# start of RECORDS TO PROCESS
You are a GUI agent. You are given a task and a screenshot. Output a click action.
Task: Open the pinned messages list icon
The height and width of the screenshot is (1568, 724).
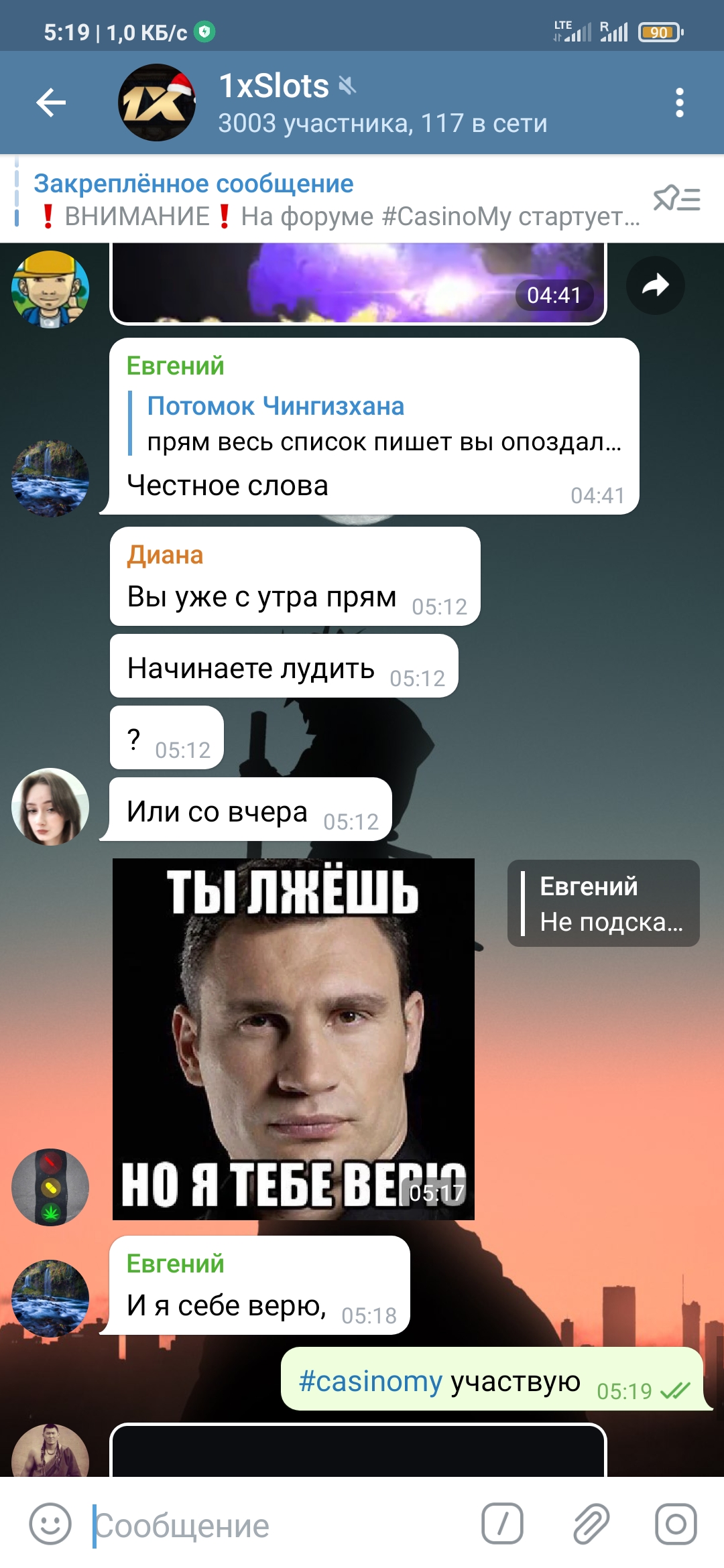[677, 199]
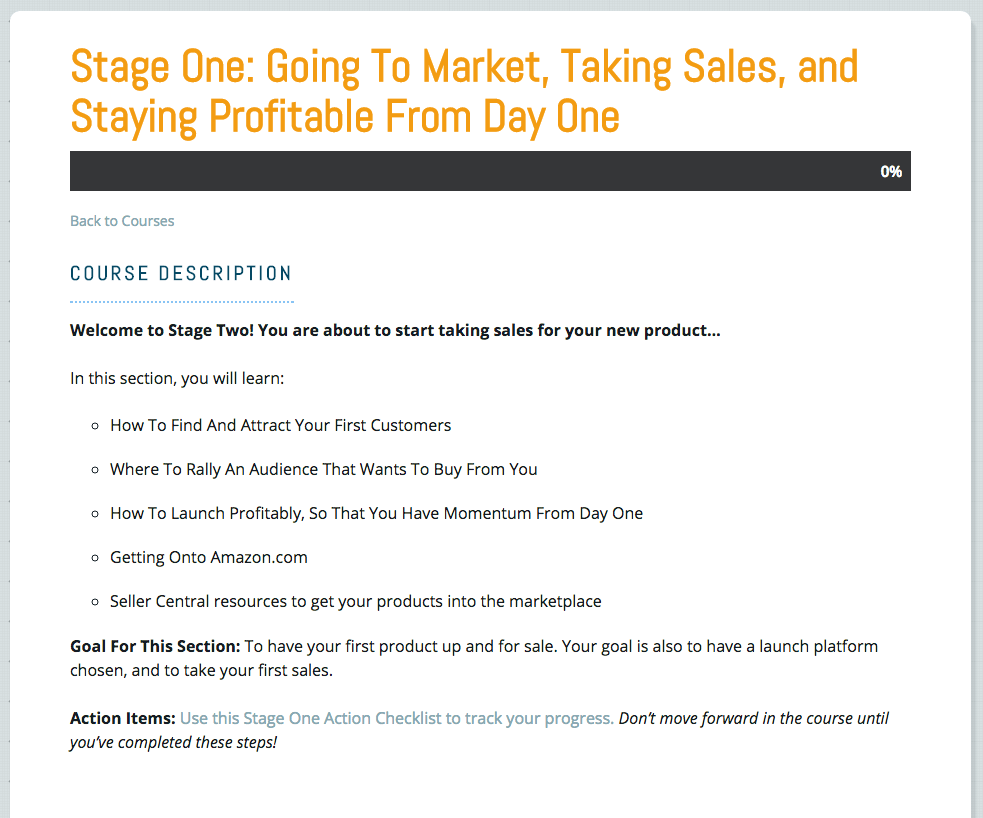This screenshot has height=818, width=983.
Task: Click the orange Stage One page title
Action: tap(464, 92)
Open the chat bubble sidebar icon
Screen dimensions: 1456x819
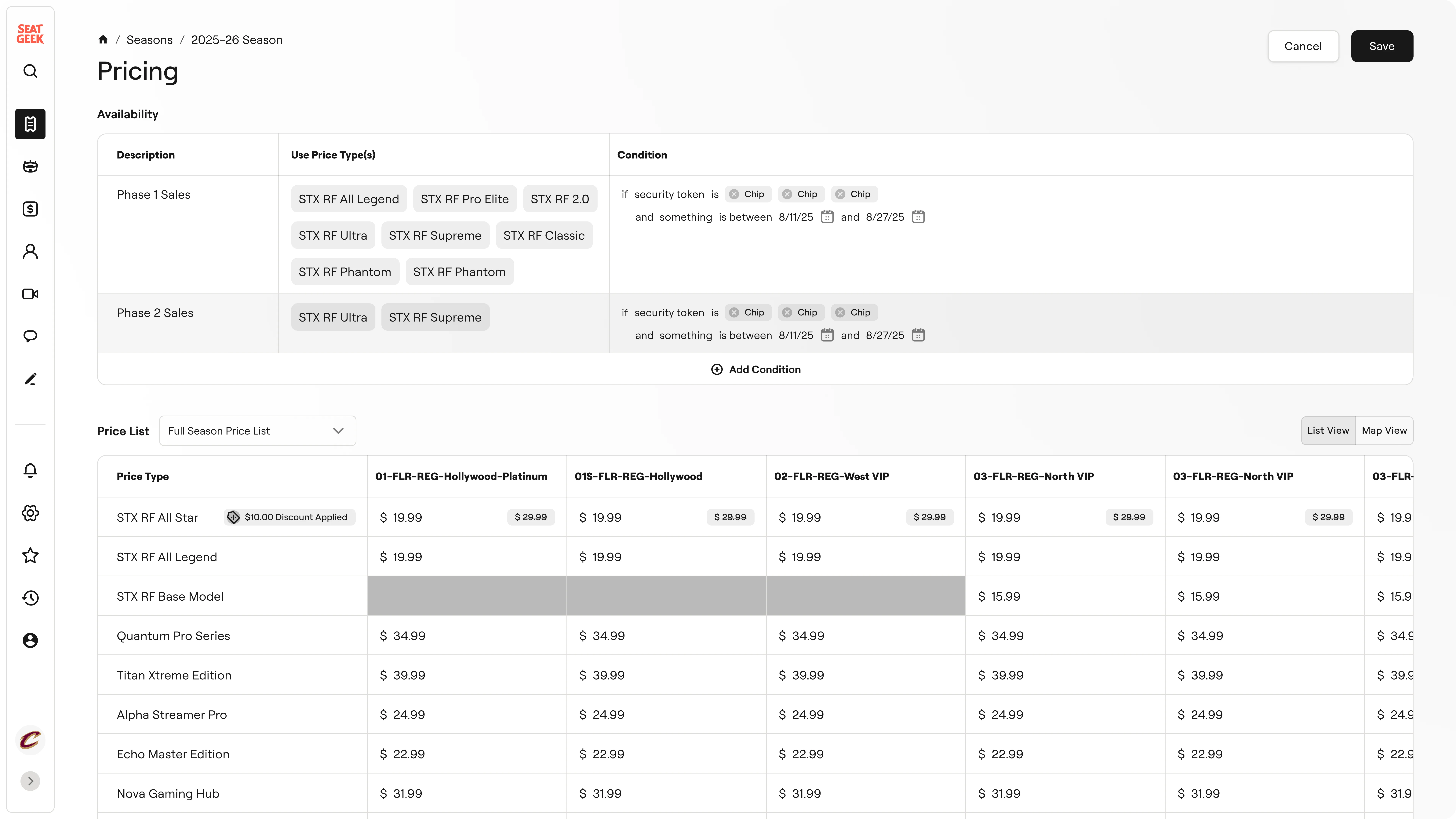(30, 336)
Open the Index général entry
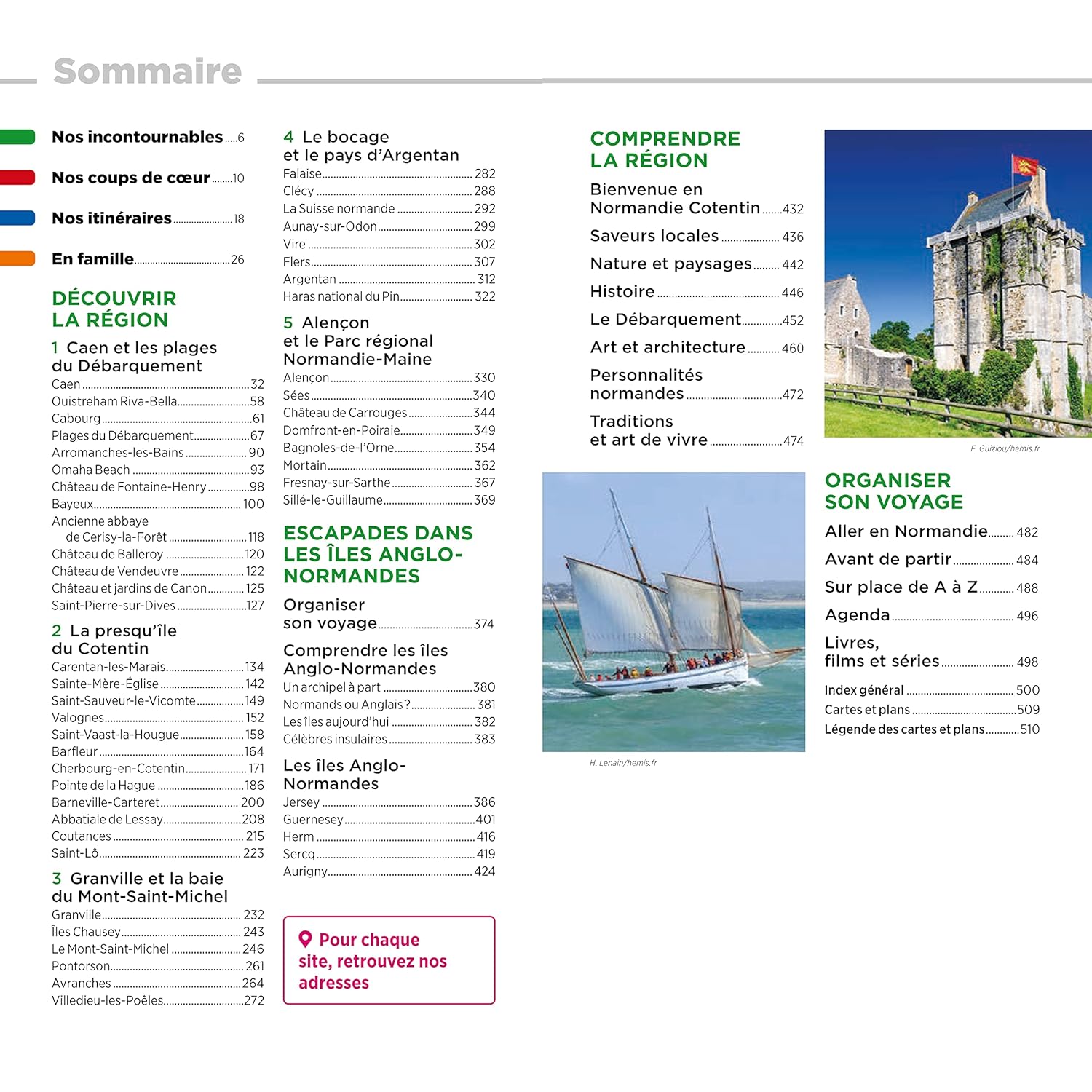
# end of RECORDS TO PROCESS
▶ _TASK OBJECTIVE_: Copy all of the data above word for word, but leave out the pictures.

▶ _ANSWER FOR THE TASK_:
You are a GUI agent. You are given a task and a screenshot. Output a click action.
Task: Open the pinned messages list icon
The height and width of the screenshot is (1568, 724).
[677, 199]
This screenshot has height=818, width=983.
Task: Click the orange Stage One page title
Action: tap(464, 92)
Open the chat bubble sidebar icon
Screen dimensions: 1456x819
(30, 336)
Open the Index général entry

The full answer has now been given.